The notion that Scotland is so poor that it can't provided decent housing for all its people is laughable; or it would be if the evidence wasn't all around us that over the past century that mentality has led to a waste of resources on a vast scale. Westminster has run one of the most inept successions of housing policies of any western government, with Scotland as ususal vying for bottom of the league table in terms of policy outcomes: the Blackhills, Raplochs, Easterhouses, Red Roads ..... and on and on it has gone. If these people really had been responsible to their voters would this have been allowed to drag on generation after generation? That this happened is the real evidence of Scotland's dependence mentality - and guess who were the principal beneficiaries, not the Scottish people, just Scottish Labour!
Scotland is land-rich country, with a very low population density by international standards. Yet we continue to crowd our towns and cities into high-density developments while acres of developable land sits idle and untaxed, an embedded transmission of wealth to successor generations of the clan chiefs who sold out their country for a title deed to the lands held in trust for clan members.
If you want to see the kind of housing that Scots would build if they had access to their land, look at where the scots ended up through emigration; Canada, where even the 1950's-built army veterans housing is two storey back and front door, with good space standards, Australia, New Zealand. That was the real Scotland expressing itself.
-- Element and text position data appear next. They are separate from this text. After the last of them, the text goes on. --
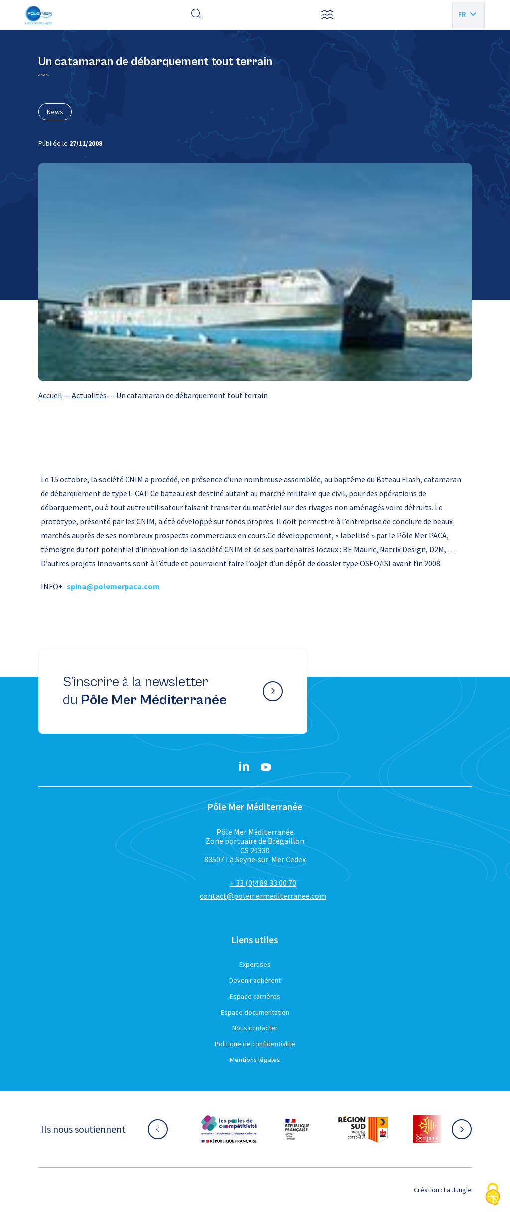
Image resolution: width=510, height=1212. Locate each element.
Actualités (89, 395)
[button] (327, 15)
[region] (255, 395)
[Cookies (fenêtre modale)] (492, 1195)
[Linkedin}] (244, 767)
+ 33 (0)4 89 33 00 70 (263, 883)
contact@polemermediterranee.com (263, 896)
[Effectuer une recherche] (196, 15)
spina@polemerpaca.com (113, 586)
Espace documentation (255, 1012)
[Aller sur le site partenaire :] (229, 1129)
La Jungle (458, 1189)
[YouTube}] (266, 767)
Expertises (255, 964)
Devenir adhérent (255, 980)
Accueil (50, 395)
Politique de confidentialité (255, 1043)
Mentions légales (255, 1059)
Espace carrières (255, 996)
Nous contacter (255, 1027)
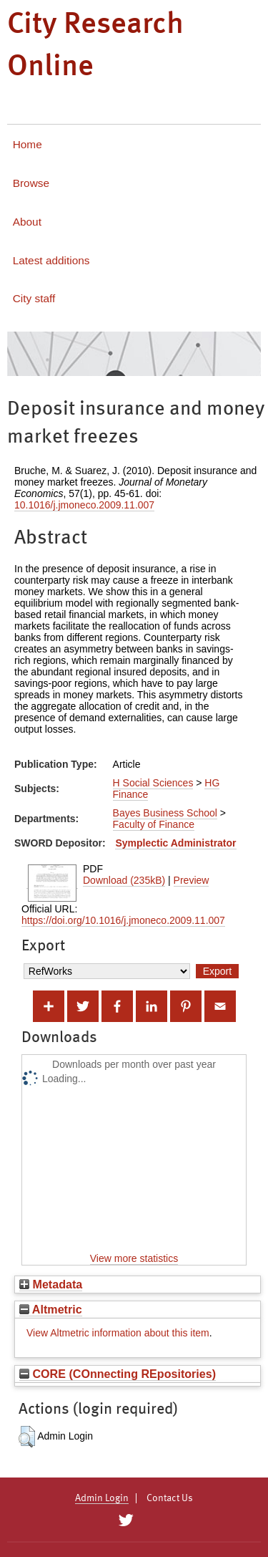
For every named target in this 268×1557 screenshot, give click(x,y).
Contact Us (170, 1498)
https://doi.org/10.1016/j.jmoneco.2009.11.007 (123, 920)
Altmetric (50, 1309)
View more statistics (134, 1258)
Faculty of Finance (153, 824)
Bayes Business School (165, 813)
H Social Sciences (153, 783)
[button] (27, 1436)
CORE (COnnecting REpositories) (117, 1373)
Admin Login (102, 1498)
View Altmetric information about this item (117, 1333)
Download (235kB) (124, 880)
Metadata (50, 1284)
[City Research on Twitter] (126, 1520)
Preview (191, 880)
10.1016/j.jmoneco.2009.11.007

Yes, Iain, we need to address the issues raised by the new pattern of household formation. But we need to do this by providing more decent quality housing; not by making older people feel guilty for continuing to occupy the property in which they raised their families and in which they feel comfortable with their accumulated memories.
Of course, older people also disproportionately occupy bedspaces in the hospitals that their taxes helped to build and develop over the years. If they can't be taxed back to fitness, perhaps another solution is needed to free up beds; involuntary euthanasia anyone?
Apart from that Iain, keep up the good work!
Posted by: Gettingonabit | 04/30/2007 at 11:46 AM
As usual Iain, you are on the money. What do pensioners need with 4 bedroom houses. The problem is that they want to leave the assets for their children and therein lies the real dilemma.